Thursday, February 14, 2013

 Doing The Right Thing

"We are telling the president, and have been telling the president, that a thorough review was appropriate, that following the proper protocols needed to be done to make sure that this was going to be a secure, safe pipeline...that it's going to be constructed with the most highly skilled people in the world...all those reviews completed and the reroute around the aquifer in Nebraska done, the time is now to issue the permit."
"We believe our closest ally is Canada. Canada has resources that we are currently importing from around the world, and we are spending huge amounts of blood and treasure for those imports. If we can save money, lives and blood by working with our closest ally on their natural resources that we desperately need, that is what we should do."
Sean McGarvey, president, building and construction trades unit, AFL-CIO

President Barack Obama's state of the union address formalizing his investiture for his second term as chief executive and commander in chief of the United States made many allusions to the country's middle class, their problems and aspirations and the need for an improved economy and more job creation. Mr. McGarvey has those same concerns and feels that settling the controversy around the Keystone XL pipeline will solve at least some of those problems to a good degree.

And he is not alone. The American Federation of Labour and Congress of Industrial Organizations representing the country's largest union federations aided the re-election of Mr. Obama. Just as, indeed the environmental movement, faith in their president intact, also helped in Mr. Obama's re-election to a second term, hoping that their support of the president would result in his support of their environmental concerns.

And Keystone XL is a primary concern of U.S. environmental groups.

In the American construction industry there is a downturn reflecting a struggling economy that has impacted on other sectors as well.

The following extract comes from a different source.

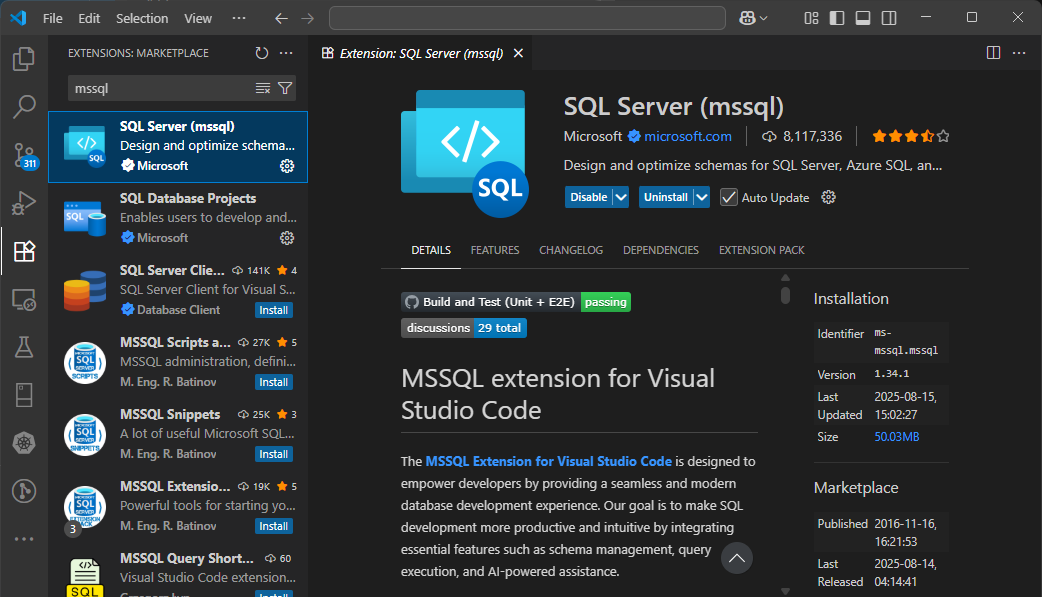Toggle the Panel visibility

tap(863, 17)
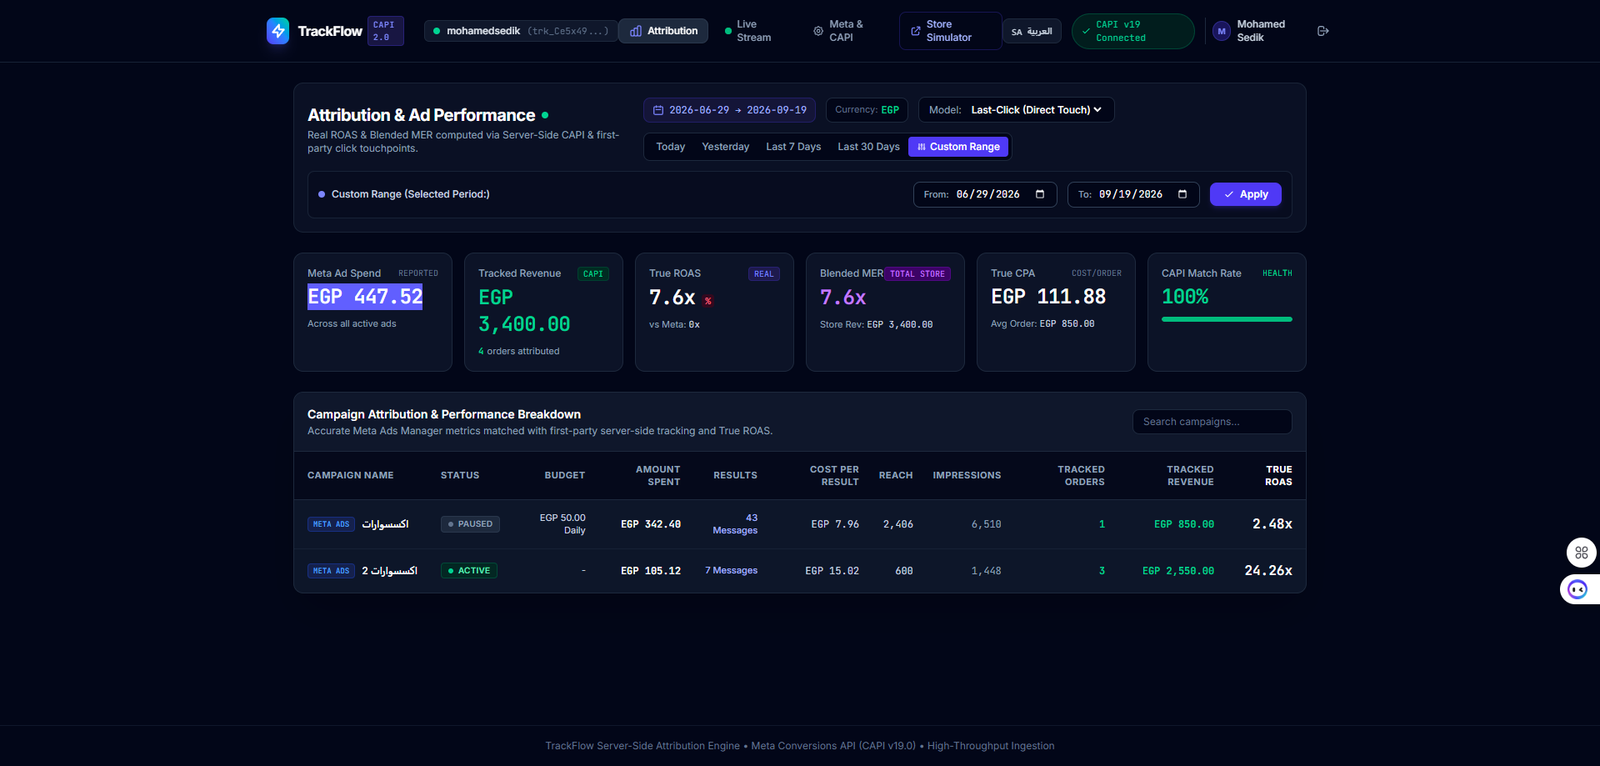The image size is (1600, 766).
Task: Switch language to العربية
Action: click(1031, 31)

For the construction industry unemployment is at 16%, and Mr. McGarvey believes that 20,000 construction jobs could result out of the TransCanada Corp. project in his country if the pipeline were to be given the go-ahead. So far no one in the administration has given any indication which way the decision will go.

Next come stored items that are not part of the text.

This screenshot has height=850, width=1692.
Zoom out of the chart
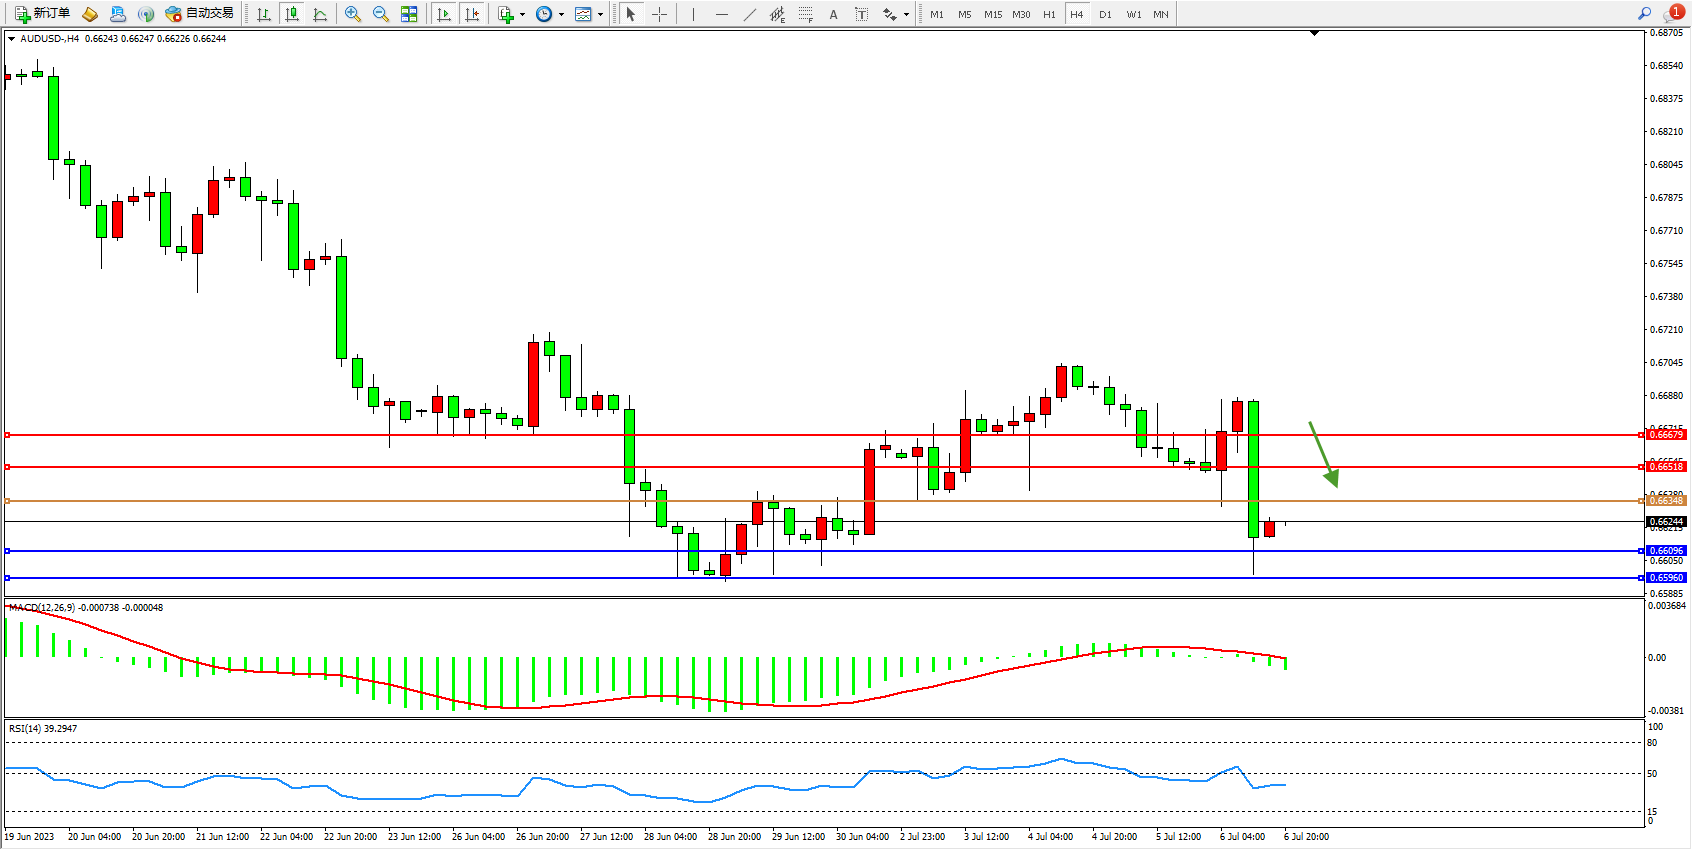coord(381,14)
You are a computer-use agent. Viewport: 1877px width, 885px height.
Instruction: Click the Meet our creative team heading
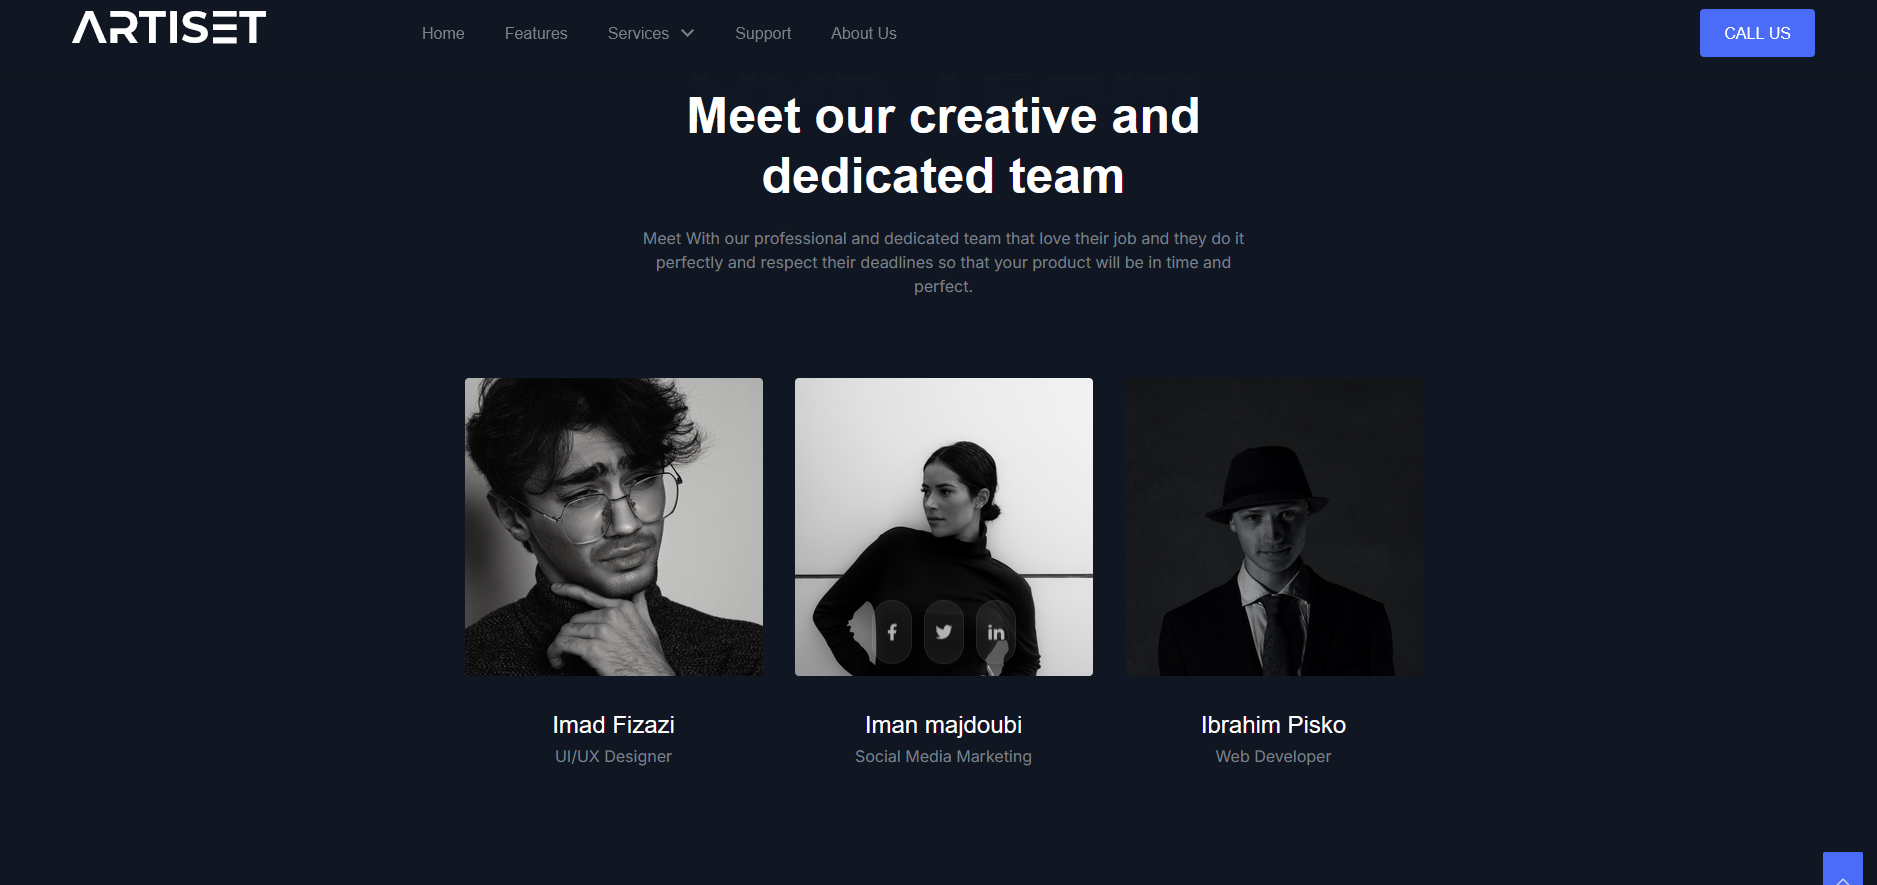point(944,146)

Organized labour is with the pipeline as well as large manufacturers and small businessmen, willing to support the project because they seek energy security with the knowledge that a strong energy partnership with Canada is in their best interests, just as it is in Canada's. The U.S. Chamber of Commerce, the American Petroleum Institute, the National Association of Manufacturers and the Business Roundtable are all lined up in support of Keystone XL.

A bipartisan letter to the president with the signatures of over 145 congressmen urging approval of the pipeline went out last month. Similarly a letter from the Senate also was sent to the president.  "If [Canada's oil] doesn't come to the U.S. it will go to the Far East, and I know that we can refine it cleaner globally than most of the refineries in the Far East.  The U.S. doesn't have a closer friend than Canada", said U.S. Congressman Gene Green, a Democrat, who led the effort that resulted in the congressional letter.

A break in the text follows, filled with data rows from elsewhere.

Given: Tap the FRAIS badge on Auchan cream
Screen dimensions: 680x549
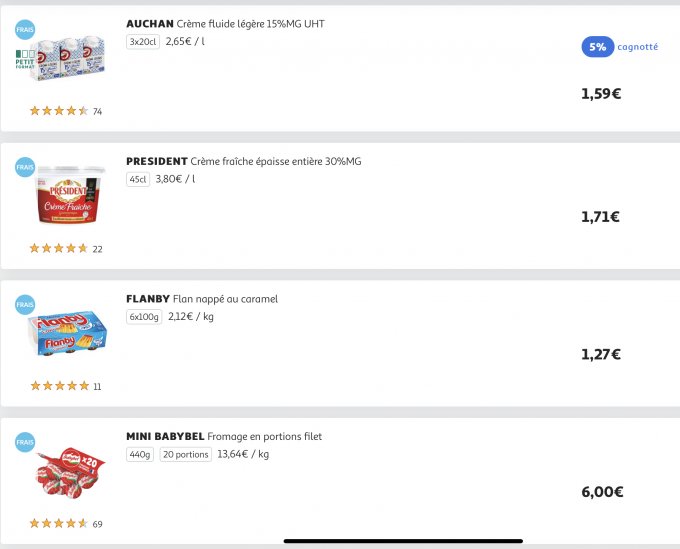Looking at the screenshot, I should click(25, 29).
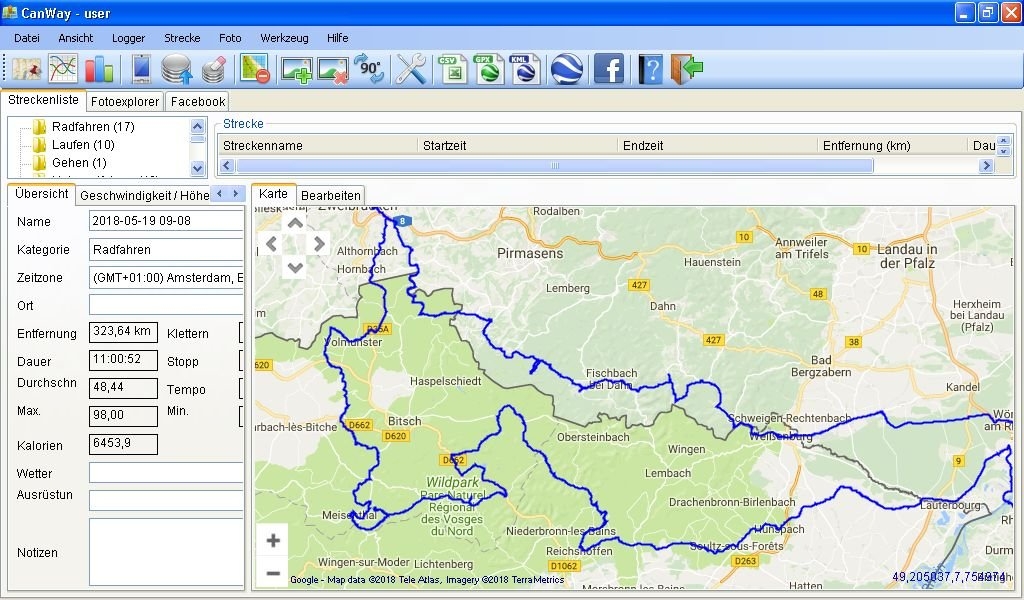Export track using the KML icon
This screenshot has height=600, width=1024.
pyautogui.click(x=525, y=69)
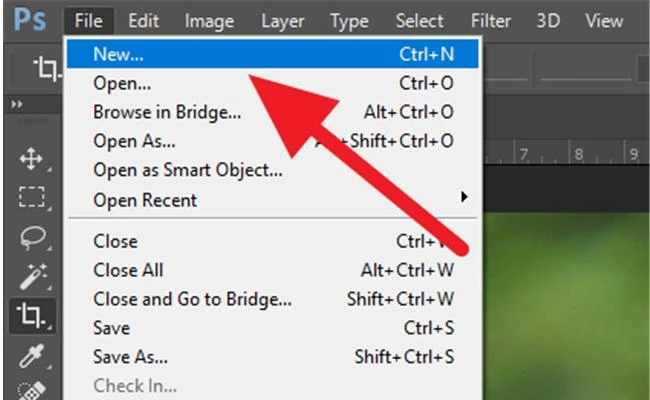Screen dimensions: 650x400
Task: Open the Layer menu
Action: click(283, 20)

"Every barrel of oil we can buy from Canada, a friend, is one less barrel that we have to buy from the Mideast where we have a lot of enemies. The additional carbon content is far less of a concern to me than being dependent on Mideast oil and sending money overseas to people who hate us", added Republican Senator Lindsey Graham. "For the Chinese to be able to successfully lock down the oil sands supply would require us to do something incredibly short-sighted and ill-advised."

Canada is the only country that has regulations on greenhouse gases among the top five suppliers of oil to the United States; Canada, Mexico, Venezuela, Saudi Arabia and Nigeria. Cindy Schild, senior manager of refining and oil sands at API, who leads the Keystone XL campaign said: "StatsCanada, as well as our Census Bureau, have analyses that show that for every dollar that the U.S. spends in Canada, $0.89 is returned to the U.S. economy. You don't see that with our other trading partners."

Those are the voices of the pro-pipeline activists. Then there are the voices of the anti-pipeline activists. And their voices are many, from the Sierra Club to the Natural Resources Defense Council, and high-profile activists like Robert F. Kennedy Jr., and actress Daryl Hannah, two among the 48 protesters that were arrested in yesterday's protest at the White House. They insist bitumen carried from Alberta's oilsands to the U.S. Gulf Coast would be environmentally disastrous.

Screenshot from Twitter.com user @thinkprogress
Screenshot from Twitter.com user @thinkprogress

"The science is clear. Climate change is not just an economic issue, it is a moral issue. I do not believe that Keystone XL will happen. I believe that President Obama and Secretary Kerry will do the right thing. And we need to show our support." Robert F. Kennedy, Jr.